++++ Excerpted passage ++++

Dreadnought: Meet the UK’s ‘undersea Armageddon’

Now you hear it, now you don’t.

So how are you going to kill it, if you don’t know where it is.

There’s a heckuva lot of deep, blue ocean out there, and today’s stealth submarines — US, French and Russian — can hide, and stay submerged for months.

If one is to believe recent press reports, Britain’s Royal Navy intends to up the ante, and then some, with its new Dreadnought Class.

Currently under construction by BAE Systems at its Barrow-in-Furness shipyard in Cumbria, it includes innovative features which promise to take stealth, speed, depth and countermeasures to a whole new level, Naval News reported.

Four Dreadnought Class submarines — HMS Dreadnought, HMS Valiant, HMS Warspite and HMS King George VI — are being built to replace the current fleet of Vanguard Class boats. They will be armed with Trident D5 missiles to continue the United Kingdom’s continuous at-sea deterrent.

++++ Given data ++++

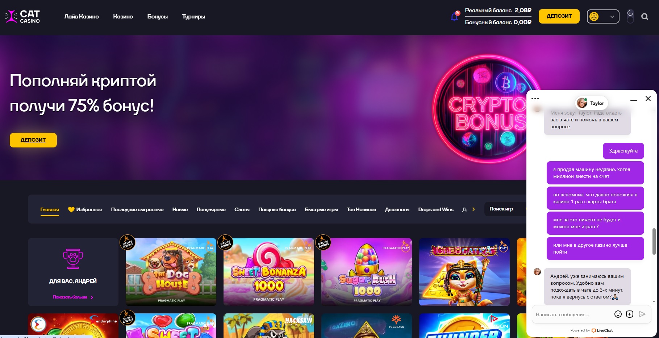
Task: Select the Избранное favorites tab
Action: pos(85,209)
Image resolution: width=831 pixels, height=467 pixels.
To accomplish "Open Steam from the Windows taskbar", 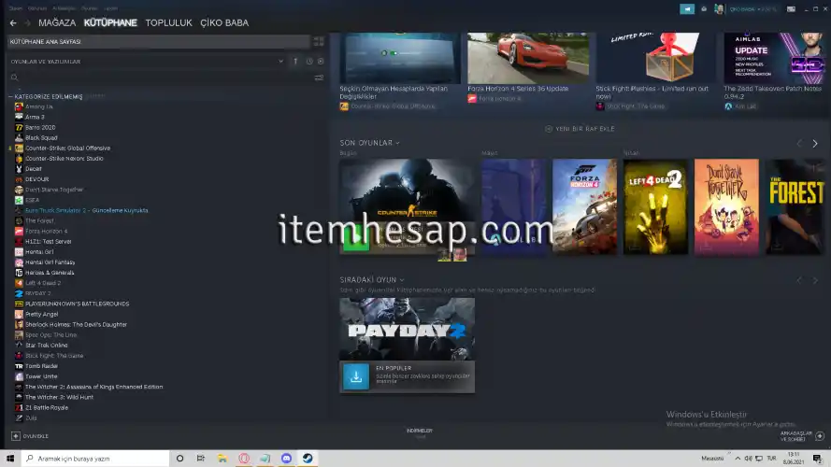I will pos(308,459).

++++

▶ Exercise objective
Retype the Dreadnought submarine excerpt word for word, starting with "So how are you" and going on through "continuous at-sea deterrent.". The listing has no connection to the Dreadnought submarine excerpt.

▶ Worked solution
So how are you going to kill it, if you don’t know where it is.

There’s a heckuva lot of deep, blue ocean out there, and today’s stealth submarines — US, French and Russian — can hide, and stay submerged for months.

If one is to believe recent press reports, Britain’s Royal Navy intends to up the ante, and then some, with its new Dreadnought Class.

Currently under construction by BAE Systems at its Barrow-in-Furness shipyard in Cumbria, it includes innovative features which promise to take stealth, speed, depth and countermeasures to a whole new level, Naval News reported.

Four Dreadnought Class submarines — HMS Dreadnought, HMS Valiant, HMS Warspite and HMS King George VI — are being built to replace the current fleet of Vanguard Class boats. They will be armed with Trident D5 missiles to continue the United Kingdom’s continuous at-sea deterrent.